[Stored items]
☆ ☆ ☆

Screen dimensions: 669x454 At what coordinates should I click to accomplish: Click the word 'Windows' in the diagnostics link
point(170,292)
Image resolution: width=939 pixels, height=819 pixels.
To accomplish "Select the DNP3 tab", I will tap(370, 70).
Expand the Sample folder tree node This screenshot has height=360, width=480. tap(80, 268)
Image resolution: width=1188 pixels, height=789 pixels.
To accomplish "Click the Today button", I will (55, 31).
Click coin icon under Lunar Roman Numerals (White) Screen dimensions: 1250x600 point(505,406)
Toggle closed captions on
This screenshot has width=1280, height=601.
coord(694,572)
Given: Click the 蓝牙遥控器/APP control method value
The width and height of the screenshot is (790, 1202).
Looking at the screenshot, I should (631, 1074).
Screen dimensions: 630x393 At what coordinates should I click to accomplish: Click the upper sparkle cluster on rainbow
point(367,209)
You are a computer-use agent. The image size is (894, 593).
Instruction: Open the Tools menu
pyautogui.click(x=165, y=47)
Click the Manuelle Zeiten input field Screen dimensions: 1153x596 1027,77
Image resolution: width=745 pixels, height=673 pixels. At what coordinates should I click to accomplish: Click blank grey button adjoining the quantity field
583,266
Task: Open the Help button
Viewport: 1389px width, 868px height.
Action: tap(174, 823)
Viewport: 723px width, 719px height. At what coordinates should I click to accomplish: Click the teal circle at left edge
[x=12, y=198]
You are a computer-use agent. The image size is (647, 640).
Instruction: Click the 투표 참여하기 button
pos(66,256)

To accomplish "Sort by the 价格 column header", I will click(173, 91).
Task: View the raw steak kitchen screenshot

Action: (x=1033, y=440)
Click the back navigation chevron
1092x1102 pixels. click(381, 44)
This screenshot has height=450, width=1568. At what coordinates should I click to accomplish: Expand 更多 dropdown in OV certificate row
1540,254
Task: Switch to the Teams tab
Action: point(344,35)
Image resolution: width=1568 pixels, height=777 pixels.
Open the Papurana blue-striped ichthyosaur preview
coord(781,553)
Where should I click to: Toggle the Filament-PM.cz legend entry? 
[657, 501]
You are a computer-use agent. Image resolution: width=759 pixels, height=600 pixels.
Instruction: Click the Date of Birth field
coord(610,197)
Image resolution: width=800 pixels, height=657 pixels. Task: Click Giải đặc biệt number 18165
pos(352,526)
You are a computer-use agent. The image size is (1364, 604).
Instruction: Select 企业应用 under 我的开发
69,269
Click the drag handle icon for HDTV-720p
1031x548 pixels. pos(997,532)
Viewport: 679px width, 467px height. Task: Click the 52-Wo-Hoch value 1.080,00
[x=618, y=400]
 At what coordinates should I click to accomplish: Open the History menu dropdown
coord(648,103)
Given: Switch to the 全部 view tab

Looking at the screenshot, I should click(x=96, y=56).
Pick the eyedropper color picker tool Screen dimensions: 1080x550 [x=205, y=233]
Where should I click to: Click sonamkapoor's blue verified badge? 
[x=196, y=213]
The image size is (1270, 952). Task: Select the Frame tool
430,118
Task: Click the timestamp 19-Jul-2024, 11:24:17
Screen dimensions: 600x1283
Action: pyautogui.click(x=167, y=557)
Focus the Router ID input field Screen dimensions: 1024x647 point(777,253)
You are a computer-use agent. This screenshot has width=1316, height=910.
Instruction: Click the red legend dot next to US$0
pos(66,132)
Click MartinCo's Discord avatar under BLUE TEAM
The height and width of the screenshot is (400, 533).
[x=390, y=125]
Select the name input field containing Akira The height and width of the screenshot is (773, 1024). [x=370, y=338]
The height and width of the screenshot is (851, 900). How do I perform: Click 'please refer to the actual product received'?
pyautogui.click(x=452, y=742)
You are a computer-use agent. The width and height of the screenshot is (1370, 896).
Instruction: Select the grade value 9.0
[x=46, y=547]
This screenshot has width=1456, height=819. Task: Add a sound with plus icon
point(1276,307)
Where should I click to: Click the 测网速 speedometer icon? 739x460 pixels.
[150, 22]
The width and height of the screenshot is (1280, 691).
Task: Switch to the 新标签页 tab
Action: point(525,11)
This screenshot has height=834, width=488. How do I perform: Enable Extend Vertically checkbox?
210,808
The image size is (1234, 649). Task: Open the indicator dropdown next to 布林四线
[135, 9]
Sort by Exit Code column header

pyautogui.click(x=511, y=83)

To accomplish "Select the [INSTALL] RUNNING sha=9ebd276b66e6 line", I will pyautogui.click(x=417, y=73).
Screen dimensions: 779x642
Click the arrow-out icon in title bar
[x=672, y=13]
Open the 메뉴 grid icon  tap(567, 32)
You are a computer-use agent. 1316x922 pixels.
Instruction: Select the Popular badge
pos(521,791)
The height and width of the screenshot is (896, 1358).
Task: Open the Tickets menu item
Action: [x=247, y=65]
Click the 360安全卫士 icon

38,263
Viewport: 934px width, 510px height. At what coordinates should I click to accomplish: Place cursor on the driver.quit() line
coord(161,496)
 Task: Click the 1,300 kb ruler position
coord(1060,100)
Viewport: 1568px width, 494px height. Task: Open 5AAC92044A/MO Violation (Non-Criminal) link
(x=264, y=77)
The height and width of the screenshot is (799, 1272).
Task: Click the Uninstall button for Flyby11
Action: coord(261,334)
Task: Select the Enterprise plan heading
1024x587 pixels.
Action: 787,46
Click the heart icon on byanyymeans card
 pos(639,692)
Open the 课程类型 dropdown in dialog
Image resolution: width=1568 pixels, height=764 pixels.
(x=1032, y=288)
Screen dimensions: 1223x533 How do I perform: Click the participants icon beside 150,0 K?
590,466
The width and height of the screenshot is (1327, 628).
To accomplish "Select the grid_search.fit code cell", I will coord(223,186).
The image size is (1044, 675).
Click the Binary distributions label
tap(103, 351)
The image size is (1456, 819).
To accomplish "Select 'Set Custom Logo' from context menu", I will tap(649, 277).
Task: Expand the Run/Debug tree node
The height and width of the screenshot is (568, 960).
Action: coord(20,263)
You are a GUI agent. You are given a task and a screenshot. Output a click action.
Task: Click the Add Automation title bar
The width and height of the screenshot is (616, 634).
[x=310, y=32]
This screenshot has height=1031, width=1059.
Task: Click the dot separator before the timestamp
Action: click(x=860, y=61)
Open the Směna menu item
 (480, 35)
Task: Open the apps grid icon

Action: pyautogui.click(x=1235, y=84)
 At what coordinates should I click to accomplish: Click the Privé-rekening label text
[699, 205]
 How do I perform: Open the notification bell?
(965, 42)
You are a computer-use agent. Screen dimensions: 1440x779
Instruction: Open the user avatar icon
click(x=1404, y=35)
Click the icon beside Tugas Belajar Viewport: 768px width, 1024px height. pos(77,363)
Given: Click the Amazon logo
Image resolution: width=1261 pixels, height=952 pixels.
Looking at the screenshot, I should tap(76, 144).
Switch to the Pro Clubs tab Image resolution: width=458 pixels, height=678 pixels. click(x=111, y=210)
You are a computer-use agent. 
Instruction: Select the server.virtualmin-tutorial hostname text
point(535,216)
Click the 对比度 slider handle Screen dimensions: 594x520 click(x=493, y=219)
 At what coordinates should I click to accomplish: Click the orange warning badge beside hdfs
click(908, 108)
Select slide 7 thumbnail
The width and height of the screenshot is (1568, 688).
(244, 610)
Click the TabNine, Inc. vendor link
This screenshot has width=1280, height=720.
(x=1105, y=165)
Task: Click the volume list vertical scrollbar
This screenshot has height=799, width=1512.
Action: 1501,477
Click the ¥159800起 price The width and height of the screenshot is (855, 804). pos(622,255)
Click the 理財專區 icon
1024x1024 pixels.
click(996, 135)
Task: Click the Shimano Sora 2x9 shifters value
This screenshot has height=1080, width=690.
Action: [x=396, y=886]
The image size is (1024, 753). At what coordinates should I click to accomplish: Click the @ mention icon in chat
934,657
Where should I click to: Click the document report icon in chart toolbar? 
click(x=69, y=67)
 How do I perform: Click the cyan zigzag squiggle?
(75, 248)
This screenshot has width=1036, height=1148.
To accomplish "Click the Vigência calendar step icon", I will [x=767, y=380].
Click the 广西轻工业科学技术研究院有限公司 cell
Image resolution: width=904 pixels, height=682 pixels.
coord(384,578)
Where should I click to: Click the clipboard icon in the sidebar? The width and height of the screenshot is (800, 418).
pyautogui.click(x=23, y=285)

☆ ☆ ☆

Problem: For the string "node", filter the data and copy out each line where it occurs.

Expected answer:
Expand the Sample folder tree node This screenshot has height=360, width=480. tap(80, 268)
Task: Expand the Run/Debug tree node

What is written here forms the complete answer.